* [Getoonde tekst]:
In deze zaak heeft de rechtbank Amsterdam uitspraak gedaan over een beroep tegen de vaststelling van de WOZ-waarde van een woning in de Indische buurt van Amsterdam. De heffingsambtenaar had de WOZ-waarde voor het kalenderjaar 2019 vastgesteld op € 378.000,-. Eiser, eigenaar van de woning, was het niet eens met deze waarde en stelde dat de woning slechts € 270.000,- waard was. De rechtbank heeft de zaak behandeld op 19 april 2021, waarbij de eiser en zijn gemachtigde niet verschenen, terwijl de heffingsambtenaar vertegenwoordigd was door mr. M.A. Boerhorst.
De rechtbank heeft vastgesteld dat de heffingsambtenaar een taxatierapport had ingediend ter onderbouwing van de WOZ-waarde, waarin vergelijkingsobjecten waren opgenomen. De rechtbank oordeelde dat de vergelijkingsobjecten qua type, oppervlakte, ligging en bouwjaar voldoende vergelijkbaar waren met de woning van eiser. Eiser had aangevoerd dat de heffingsambtenaar geen rekening had gehouden met de gedateerde staat van zijn woning, maar de rechtbank vond deze enkele stelling onvoldoende om te twijfelen aan de juistheid van het taxatierapport.
Uiteindelijk concludeerde de rechtbank dat de heffingsambtenaar voldoende aannemelijk had gemaakt dat de WOZ-waarde niet te hoog was vastgesteld. Het beroep van eiser werd ongegrond verklaard, en er werd geen aanleiding gezien voor een proceskostenveroordeling of vergoeding van het griffierecht. De uitspraak werd openbaar uitgesproken door rechter mr. F.L. Bolkestein, met mr. N. van der Kroft als griffier.

* [Brongegevens]:
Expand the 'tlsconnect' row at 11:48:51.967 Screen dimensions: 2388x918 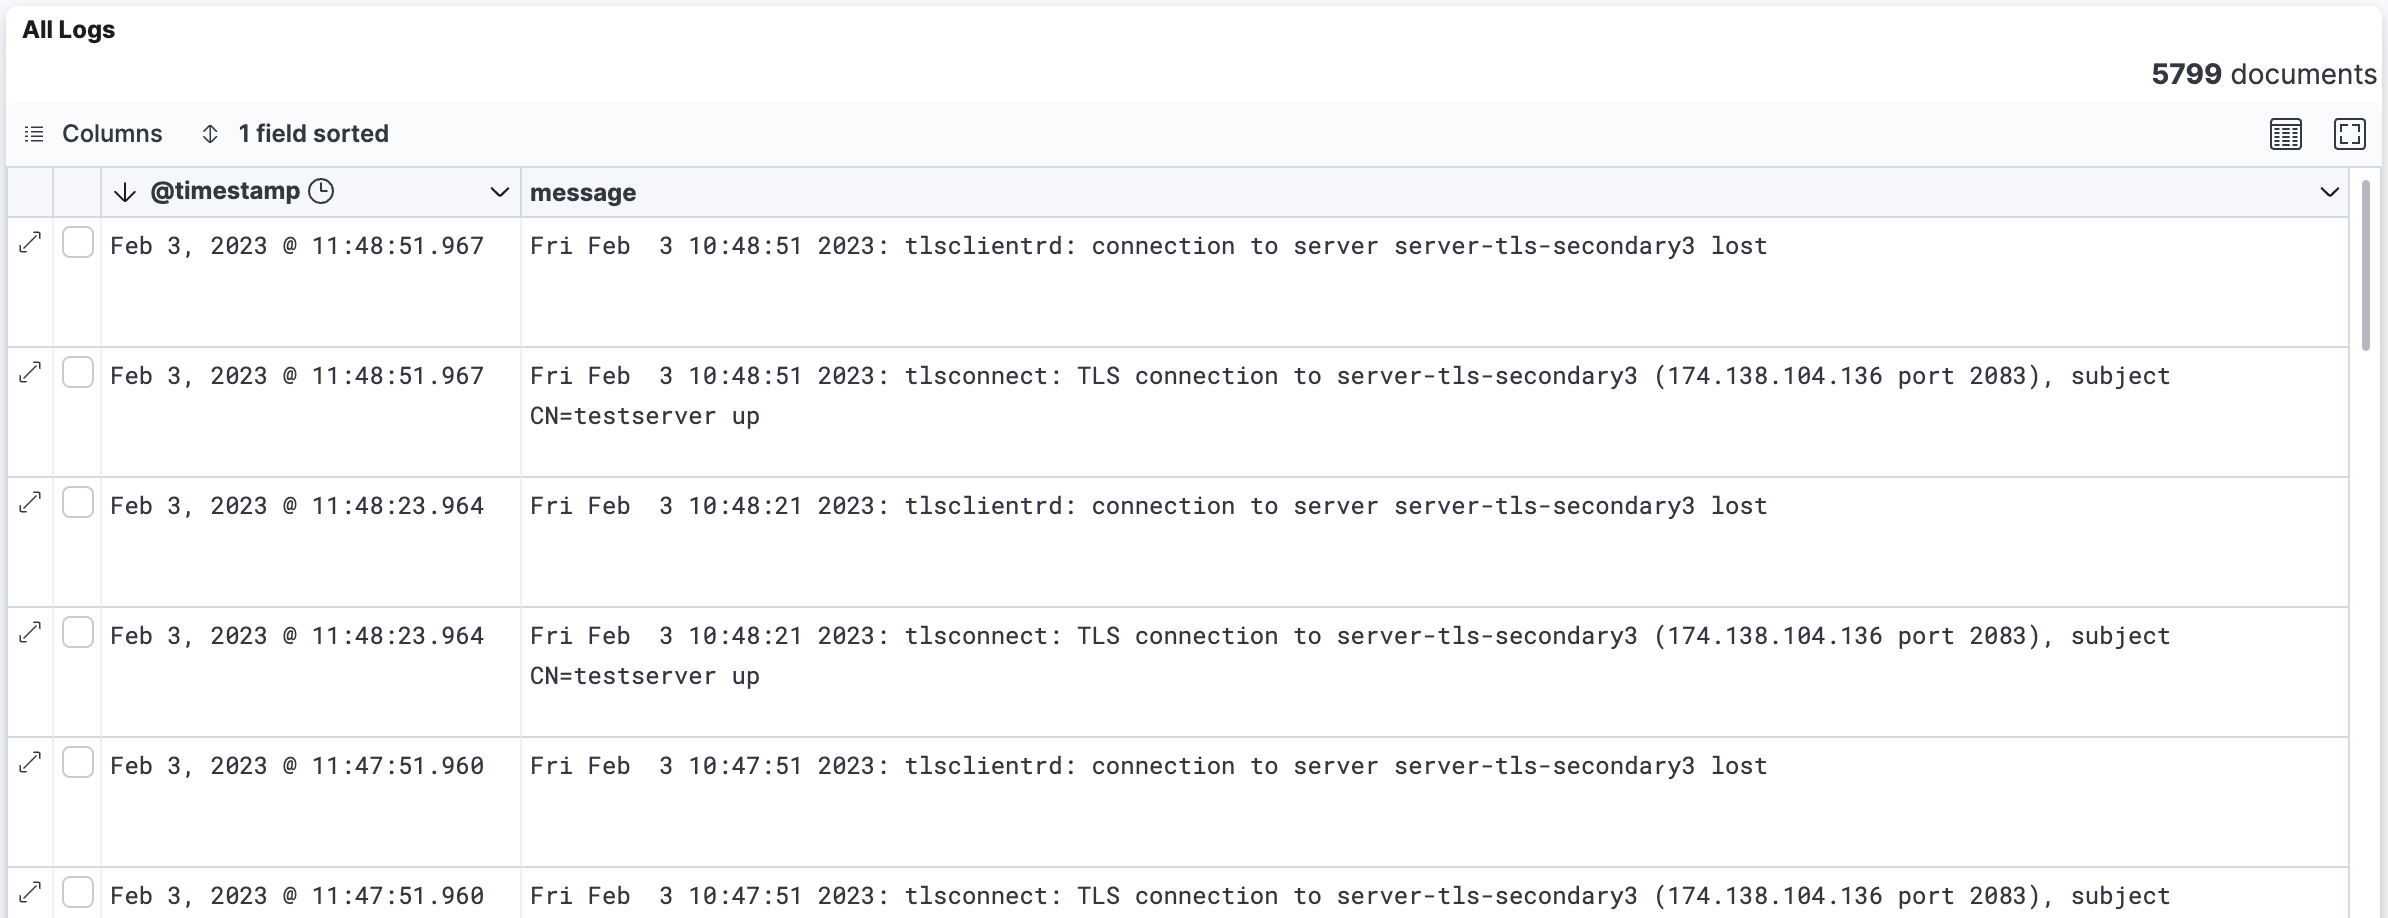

* [Opdracht]: Op welk bedrag had de heffingsambtenaar volgens de tekst over de WOZ-zaak de WOZ-waarde voor het kalenderjaar 2019 vastgesteld?

* [Jouw oplossing]: Op € 378.000,-.